Start of DATASET RECORDS
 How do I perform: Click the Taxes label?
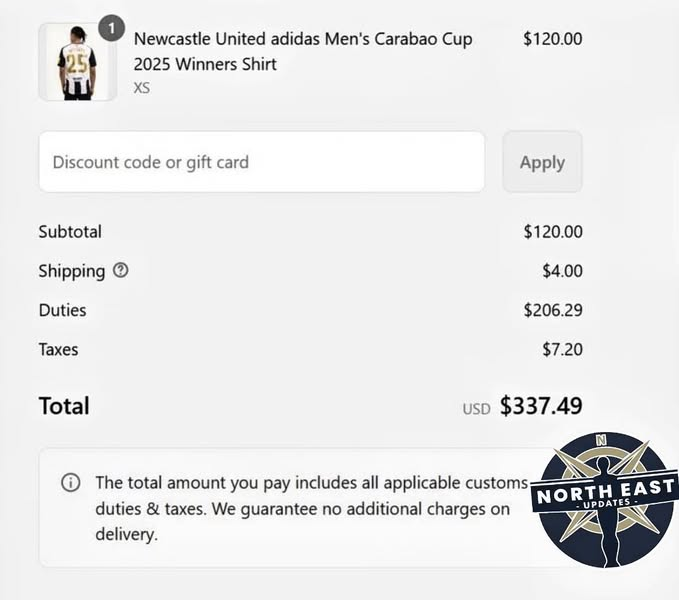pos(58,350)
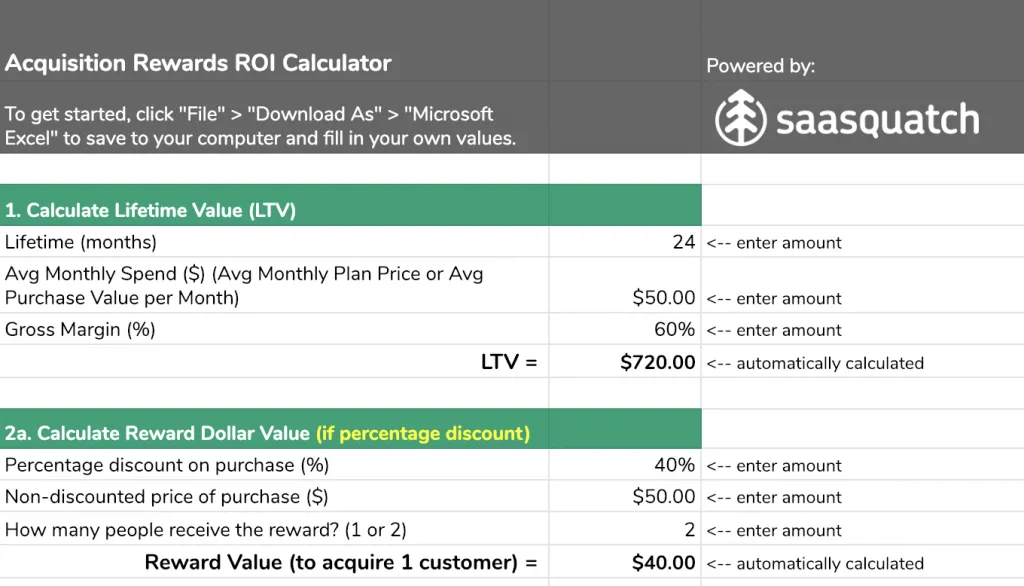Click the 'Powered by:' text cell
The image size is (1024, 586).
(760, 66)
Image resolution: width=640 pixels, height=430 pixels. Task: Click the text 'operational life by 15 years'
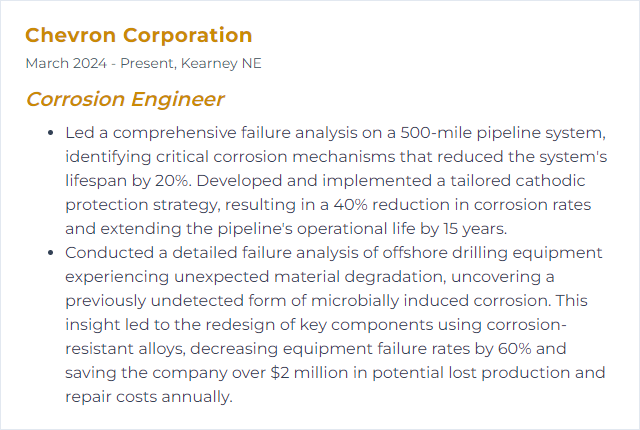tap(401, 229)
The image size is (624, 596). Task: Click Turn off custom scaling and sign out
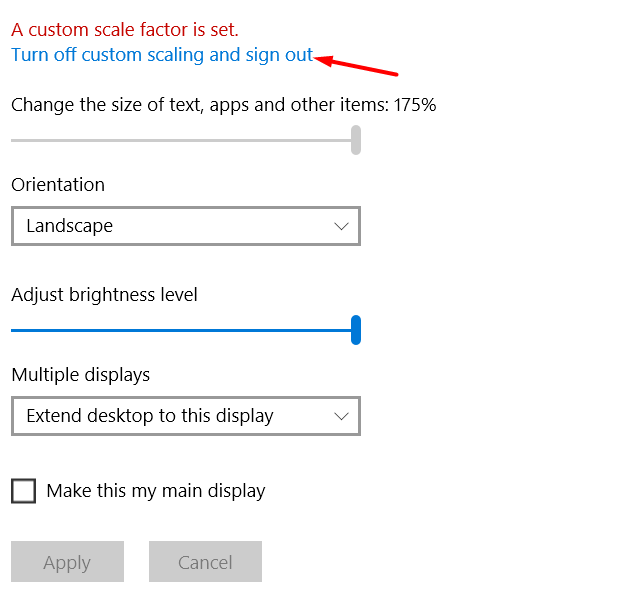pos(162,55)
End of DATASET RECORDS
**PROBLEM REQUIREMENTS**
Leave out the images and copy all remaining data word for word.

**SOLUTION TO THIS PROBLEM**
 How do I perform: Click the Taxes label?
pos(58,350)
Click the 'Powered by:' text cell
The image size is (1024, 586).
(760, 66)
Image resolution: width=640 pixels, height=430 pixels. Task: Click the text 'operational life by 15 years'
tap(401, 229)
The image size is (624, 596). Task: Click Turn off custom scaling and sign out
pos(162,55)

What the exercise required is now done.